NetworkProvider e servizi Internet

Il Ministro per l’innovazione Lucio Stanca presenta dati confortanti
sull’e-government. L’Italia migliore dell’Inghilterra.

Dieci milioni di italiani, 55% degli utenti online (fonte Nielsen/Netratings), usano i servizi di e-government presenti in Internet e buona parte dei progetti avviati l’anno scorso, sostiene il Ministro Lucio Stanca, sono stati portati a termine. Questi i dati confortanti forniti al Forum PA che si sta svolgendo in questi giorni a Roma. A confronto con gli altri paesi europei, questa volta non facciamo brutta figura. Le statistiche infatti dicono che solo il 50% degli inglesi usa i servizi online della pubblica amministrazione; ancora meno i tedeschi, il 40%. Gli indirizzi Internet della pubblica amministrazione, specifica Stanca, sono al sesto posto nella classifica dei più visitati. La media europea invece li pone all’ottavo. Questa crescita, afferma il ministro, è dovuta alla maggiore presenza di servizi della Pa in rete.
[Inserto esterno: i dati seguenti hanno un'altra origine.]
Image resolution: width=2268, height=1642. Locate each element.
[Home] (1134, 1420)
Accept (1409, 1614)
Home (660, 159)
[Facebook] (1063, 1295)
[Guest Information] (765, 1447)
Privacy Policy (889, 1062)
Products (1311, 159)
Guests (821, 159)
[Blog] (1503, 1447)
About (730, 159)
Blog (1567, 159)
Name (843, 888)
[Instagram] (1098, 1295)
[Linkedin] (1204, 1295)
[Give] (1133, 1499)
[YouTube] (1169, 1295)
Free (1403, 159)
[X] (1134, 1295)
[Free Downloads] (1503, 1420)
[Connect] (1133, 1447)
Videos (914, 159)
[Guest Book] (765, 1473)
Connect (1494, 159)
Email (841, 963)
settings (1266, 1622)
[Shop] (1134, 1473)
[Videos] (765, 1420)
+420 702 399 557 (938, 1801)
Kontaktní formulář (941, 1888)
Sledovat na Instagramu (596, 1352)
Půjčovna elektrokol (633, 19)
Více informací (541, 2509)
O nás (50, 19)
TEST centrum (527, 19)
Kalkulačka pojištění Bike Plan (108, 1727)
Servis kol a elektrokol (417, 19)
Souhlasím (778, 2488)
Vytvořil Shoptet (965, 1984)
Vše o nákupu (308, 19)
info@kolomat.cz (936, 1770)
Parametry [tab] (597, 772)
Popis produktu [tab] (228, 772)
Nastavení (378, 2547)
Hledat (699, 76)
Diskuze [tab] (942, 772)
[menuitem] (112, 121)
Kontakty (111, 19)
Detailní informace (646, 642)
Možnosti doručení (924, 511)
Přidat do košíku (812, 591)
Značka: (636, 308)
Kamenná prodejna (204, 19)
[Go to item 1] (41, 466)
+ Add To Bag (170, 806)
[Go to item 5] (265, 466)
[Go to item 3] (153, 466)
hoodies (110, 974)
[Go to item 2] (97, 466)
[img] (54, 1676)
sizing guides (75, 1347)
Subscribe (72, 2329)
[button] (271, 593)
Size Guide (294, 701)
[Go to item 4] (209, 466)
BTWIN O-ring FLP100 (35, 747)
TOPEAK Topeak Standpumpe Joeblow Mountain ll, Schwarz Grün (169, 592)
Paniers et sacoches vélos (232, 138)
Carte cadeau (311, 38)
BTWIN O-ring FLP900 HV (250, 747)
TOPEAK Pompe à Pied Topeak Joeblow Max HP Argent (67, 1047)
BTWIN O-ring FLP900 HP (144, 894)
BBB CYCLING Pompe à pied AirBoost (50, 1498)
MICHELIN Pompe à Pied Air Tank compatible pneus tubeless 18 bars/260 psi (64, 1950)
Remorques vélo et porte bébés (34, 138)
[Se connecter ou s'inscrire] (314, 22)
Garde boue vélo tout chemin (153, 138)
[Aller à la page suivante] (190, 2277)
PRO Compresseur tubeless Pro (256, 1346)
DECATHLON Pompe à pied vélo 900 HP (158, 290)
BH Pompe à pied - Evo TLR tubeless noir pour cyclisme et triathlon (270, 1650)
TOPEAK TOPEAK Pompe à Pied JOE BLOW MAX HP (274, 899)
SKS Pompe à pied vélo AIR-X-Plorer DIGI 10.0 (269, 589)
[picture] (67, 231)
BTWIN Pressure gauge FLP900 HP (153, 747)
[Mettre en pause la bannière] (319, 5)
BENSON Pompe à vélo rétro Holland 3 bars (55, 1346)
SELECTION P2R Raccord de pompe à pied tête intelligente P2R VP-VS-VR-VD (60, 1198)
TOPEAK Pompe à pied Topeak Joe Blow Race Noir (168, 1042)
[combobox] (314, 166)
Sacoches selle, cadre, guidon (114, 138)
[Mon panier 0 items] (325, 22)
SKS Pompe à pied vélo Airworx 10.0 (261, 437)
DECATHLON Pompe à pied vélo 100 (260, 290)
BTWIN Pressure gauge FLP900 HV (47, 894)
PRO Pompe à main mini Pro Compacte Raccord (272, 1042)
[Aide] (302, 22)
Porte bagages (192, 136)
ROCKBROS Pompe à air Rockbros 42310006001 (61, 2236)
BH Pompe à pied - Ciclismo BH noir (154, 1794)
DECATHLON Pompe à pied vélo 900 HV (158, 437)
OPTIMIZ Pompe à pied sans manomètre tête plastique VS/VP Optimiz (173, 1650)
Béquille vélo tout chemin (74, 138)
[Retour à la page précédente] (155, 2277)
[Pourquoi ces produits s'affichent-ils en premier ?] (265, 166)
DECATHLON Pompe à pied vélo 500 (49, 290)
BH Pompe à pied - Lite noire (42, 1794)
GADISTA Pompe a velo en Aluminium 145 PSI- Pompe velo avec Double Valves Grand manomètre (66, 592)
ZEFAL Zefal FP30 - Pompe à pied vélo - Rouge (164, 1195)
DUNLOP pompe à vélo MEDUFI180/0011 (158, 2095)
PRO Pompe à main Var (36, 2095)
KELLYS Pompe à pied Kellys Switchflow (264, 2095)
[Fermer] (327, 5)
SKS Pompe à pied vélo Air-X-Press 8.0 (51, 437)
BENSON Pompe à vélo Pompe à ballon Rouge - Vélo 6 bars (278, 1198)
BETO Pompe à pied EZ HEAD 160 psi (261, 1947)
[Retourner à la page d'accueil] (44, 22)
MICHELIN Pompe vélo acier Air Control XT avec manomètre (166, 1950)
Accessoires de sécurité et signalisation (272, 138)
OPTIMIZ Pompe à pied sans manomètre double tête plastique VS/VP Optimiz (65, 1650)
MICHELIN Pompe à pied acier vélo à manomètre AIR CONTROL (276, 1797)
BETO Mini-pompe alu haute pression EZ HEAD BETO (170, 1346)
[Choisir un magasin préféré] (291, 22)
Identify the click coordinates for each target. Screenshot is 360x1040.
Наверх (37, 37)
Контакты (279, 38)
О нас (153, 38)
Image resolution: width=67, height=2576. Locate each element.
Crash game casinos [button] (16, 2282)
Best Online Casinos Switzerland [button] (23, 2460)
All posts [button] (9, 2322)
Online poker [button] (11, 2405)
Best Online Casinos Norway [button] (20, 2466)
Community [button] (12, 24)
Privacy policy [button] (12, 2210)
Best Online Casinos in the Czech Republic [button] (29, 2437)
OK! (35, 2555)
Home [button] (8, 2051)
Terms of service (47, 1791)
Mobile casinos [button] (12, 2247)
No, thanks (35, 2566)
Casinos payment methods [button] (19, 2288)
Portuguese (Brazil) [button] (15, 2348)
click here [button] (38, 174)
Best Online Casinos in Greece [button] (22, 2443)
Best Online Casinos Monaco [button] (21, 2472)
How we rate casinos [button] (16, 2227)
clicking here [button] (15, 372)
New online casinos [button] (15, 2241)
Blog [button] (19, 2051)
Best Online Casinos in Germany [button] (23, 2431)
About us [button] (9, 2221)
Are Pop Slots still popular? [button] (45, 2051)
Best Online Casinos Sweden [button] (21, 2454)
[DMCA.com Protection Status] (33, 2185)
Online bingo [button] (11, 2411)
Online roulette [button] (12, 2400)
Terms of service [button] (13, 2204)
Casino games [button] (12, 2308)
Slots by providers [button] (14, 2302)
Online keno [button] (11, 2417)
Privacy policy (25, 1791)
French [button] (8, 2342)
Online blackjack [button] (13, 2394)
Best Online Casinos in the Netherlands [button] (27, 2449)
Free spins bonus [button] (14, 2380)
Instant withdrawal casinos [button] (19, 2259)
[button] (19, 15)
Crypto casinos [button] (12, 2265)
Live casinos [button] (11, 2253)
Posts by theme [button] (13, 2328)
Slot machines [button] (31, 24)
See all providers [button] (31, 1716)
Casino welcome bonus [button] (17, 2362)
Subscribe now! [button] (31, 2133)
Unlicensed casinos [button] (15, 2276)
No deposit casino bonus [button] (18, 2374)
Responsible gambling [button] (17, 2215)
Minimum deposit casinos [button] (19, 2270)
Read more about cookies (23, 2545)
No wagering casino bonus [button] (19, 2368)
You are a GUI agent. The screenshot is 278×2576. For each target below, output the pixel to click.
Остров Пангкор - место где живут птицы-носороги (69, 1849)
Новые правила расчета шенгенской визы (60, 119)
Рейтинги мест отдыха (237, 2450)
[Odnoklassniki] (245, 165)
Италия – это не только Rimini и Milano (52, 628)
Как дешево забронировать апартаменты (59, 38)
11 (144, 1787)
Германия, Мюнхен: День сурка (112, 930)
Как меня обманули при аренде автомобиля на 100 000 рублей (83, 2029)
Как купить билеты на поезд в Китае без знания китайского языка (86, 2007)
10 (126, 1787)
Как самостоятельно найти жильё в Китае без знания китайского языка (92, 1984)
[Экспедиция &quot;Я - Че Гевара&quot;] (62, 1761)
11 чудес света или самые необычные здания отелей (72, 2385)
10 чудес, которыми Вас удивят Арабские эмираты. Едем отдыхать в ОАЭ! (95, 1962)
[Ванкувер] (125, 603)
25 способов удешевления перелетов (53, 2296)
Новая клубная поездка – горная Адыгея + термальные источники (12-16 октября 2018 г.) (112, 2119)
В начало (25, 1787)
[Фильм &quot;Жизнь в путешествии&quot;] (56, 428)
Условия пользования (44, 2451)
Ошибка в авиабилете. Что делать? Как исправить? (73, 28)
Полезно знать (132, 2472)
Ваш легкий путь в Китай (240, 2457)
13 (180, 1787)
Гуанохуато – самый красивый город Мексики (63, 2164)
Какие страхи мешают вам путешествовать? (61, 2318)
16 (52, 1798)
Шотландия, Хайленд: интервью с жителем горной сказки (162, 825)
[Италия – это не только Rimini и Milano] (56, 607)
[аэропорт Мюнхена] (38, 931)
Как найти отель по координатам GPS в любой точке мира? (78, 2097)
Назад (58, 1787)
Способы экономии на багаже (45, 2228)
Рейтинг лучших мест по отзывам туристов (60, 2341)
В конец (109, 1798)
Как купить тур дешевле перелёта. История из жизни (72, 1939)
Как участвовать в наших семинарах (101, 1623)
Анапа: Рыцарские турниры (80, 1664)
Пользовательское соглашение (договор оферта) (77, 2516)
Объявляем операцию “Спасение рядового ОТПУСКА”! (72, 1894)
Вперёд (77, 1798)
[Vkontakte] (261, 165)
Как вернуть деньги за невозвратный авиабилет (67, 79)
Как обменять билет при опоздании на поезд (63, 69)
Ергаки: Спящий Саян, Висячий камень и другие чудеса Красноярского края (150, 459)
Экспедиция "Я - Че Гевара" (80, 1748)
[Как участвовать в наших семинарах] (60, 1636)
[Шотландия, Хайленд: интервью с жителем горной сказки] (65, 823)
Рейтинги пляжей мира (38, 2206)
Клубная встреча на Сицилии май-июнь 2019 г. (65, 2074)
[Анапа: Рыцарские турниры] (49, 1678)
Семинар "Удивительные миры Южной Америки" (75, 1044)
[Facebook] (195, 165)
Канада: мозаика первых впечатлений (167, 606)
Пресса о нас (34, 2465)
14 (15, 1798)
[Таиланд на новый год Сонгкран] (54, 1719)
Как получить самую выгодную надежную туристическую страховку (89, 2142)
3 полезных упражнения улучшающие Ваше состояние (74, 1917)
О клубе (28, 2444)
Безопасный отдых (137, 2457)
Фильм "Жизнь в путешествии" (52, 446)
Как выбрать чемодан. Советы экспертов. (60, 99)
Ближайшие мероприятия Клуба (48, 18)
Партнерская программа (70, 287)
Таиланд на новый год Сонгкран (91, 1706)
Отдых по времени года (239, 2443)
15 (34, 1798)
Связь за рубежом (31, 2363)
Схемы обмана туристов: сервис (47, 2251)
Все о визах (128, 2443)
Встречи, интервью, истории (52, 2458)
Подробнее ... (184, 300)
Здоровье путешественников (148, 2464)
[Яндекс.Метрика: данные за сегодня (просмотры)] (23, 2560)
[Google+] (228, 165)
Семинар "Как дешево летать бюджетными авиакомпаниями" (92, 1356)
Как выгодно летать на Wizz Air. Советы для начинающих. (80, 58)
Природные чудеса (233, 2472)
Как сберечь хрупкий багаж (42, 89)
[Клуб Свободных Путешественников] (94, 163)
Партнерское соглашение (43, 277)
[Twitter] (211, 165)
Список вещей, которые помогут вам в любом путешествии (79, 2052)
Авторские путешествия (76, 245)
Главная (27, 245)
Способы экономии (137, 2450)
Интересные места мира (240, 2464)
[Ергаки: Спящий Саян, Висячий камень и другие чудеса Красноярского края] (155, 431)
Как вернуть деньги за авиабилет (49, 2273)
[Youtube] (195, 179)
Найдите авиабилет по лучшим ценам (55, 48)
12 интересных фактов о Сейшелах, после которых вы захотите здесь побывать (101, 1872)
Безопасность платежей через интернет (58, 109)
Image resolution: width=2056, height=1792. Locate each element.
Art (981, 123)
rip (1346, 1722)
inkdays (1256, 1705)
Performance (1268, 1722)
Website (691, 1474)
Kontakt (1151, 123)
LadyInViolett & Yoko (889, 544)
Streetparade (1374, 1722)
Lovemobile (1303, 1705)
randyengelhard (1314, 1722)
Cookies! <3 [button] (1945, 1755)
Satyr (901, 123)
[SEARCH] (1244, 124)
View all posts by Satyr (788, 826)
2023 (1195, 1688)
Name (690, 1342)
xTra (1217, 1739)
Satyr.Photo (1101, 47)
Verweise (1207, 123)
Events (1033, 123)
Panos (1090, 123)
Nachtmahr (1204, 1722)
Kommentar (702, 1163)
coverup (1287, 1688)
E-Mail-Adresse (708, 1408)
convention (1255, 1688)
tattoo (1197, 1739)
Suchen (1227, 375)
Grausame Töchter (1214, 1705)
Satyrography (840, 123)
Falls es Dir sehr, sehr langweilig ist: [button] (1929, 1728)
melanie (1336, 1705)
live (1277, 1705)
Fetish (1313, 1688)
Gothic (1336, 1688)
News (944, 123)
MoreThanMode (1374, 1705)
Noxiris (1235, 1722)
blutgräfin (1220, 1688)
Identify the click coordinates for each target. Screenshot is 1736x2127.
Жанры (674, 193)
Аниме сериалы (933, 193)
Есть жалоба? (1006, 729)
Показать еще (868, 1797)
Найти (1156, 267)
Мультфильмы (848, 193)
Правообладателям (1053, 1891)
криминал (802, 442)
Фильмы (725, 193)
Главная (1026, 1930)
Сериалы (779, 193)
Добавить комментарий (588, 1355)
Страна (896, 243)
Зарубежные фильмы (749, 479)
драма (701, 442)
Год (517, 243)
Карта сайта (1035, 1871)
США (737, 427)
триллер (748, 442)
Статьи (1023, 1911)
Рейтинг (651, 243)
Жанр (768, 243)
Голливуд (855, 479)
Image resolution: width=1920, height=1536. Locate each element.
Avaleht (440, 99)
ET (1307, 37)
Il 40% dei progetti avviati lo scorso anno, prosegue il ministro, sono stati portati a compimento ed entro l’anno la percentuale salirà all’80%. Un impegno forte quello dell’Italia, che è stato premiato anche a livello europeo. La commissione europea aveva evidenziato venti servizi considerati indispensabili per una buona infrastruttura di governo elettronico. Ebbene, ad oggi, il nostro paese è riuscito a scalare importanti posizioni, tanto da risultare al settimo posto, quando solo due anni fa era al decimo. L’importante è ora proseguire su questa strada, perché l’Italia non rimanga più indietro.